Stored data entries
- - - - -

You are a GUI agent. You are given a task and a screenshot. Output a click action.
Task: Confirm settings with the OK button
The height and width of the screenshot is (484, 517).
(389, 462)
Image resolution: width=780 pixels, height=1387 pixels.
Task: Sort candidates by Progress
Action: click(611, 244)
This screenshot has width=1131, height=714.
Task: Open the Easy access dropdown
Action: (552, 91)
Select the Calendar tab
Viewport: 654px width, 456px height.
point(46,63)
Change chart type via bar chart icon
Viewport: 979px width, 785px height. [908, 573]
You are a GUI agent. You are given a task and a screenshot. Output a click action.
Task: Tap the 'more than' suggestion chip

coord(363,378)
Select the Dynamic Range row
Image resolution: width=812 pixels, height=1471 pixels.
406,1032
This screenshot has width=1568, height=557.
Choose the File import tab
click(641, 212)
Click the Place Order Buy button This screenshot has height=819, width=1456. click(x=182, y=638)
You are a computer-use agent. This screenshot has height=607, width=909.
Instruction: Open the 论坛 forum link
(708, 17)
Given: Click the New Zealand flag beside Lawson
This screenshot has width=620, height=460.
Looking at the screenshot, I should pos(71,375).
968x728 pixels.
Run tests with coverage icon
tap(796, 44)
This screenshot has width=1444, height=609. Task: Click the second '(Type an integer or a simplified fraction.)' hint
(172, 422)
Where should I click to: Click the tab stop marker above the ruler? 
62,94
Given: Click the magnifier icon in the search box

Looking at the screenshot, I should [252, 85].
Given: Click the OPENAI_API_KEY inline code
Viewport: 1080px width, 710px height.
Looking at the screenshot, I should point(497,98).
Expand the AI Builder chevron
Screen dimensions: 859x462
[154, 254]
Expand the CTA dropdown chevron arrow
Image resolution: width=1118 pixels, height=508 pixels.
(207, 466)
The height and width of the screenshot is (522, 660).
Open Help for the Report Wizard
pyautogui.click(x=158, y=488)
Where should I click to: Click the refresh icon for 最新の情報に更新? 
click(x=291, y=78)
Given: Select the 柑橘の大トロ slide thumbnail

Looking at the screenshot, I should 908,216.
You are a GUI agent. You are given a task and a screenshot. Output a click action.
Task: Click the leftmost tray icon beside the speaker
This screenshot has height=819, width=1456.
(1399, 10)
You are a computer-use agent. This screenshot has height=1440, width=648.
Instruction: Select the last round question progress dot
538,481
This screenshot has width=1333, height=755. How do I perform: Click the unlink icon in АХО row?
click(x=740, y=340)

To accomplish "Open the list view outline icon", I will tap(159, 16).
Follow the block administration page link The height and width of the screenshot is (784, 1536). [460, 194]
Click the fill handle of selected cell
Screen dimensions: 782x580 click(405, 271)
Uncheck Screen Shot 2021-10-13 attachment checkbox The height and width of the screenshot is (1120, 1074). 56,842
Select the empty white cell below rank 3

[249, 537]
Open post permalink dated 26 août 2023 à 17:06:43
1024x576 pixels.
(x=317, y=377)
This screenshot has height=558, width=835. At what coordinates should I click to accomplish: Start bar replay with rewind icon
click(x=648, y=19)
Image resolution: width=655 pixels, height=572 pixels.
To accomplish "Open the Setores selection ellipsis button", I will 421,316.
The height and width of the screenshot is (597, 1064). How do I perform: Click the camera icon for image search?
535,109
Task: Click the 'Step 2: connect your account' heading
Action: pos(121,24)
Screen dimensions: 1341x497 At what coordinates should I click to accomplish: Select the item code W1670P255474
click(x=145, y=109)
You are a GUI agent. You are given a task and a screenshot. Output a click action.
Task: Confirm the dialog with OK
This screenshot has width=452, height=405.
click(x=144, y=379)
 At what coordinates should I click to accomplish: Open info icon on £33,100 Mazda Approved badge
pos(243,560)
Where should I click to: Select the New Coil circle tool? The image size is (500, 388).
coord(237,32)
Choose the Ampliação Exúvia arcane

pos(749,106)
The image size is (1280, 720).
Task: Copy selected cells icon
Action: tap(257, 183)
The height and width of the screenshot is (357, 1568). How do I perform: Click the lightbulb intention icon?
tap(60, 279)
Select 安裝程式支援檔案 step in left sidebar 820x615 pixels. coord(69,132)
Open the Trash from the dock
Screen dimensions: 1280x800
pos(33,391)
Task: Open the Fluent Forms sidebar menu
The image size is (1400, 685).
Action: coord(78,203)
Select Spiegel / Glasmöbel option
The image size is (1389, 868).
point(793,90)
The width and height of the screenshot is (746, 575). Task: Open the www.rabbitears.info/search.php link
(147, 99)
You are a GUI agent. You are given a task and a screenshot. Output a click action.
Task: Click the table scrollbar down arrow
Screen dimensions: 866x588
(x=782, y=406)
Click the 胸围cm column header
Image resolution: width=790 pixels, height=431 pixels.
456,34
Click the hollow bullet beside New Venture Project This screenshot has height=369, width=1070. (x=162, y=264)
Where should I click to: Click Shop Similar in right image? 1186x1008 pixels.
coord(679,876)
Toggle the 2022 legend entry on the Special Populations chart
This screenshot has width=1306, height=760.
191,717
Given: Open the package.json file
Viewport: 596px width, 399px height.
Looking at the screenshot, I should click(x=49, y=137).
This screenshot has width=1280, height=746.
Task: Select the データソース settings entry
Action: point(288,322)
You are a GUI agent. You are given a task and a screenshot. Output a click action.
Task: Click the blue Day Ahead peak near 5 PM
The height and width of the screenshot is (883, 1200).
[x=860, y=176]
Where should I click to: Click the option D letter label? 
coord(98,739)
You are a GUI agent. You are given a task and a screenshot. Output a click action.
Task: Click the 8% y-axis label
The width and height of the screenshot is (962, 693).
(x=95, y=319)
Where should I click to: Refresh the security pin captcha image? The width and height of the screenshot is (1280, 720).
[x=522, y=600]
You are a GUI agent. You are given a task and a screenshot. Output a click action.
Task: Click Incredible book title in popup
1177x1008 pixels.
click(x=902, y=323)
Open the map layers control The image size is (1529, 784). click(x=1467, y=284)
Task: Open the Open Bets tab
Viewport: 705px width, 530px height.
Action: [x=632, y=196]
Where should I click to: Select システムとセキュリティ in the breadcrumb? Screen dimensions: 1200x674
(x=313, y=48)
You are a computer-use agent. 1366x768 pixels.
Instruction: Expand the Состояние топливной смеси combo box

- - - - -

Pull each line containing "sidebar" from the records.

Select 安裝程式支援檔案 step in left sidebar 820x615 pixels. coord(69,132)
Task: Open the Fluent Forms sidebar menu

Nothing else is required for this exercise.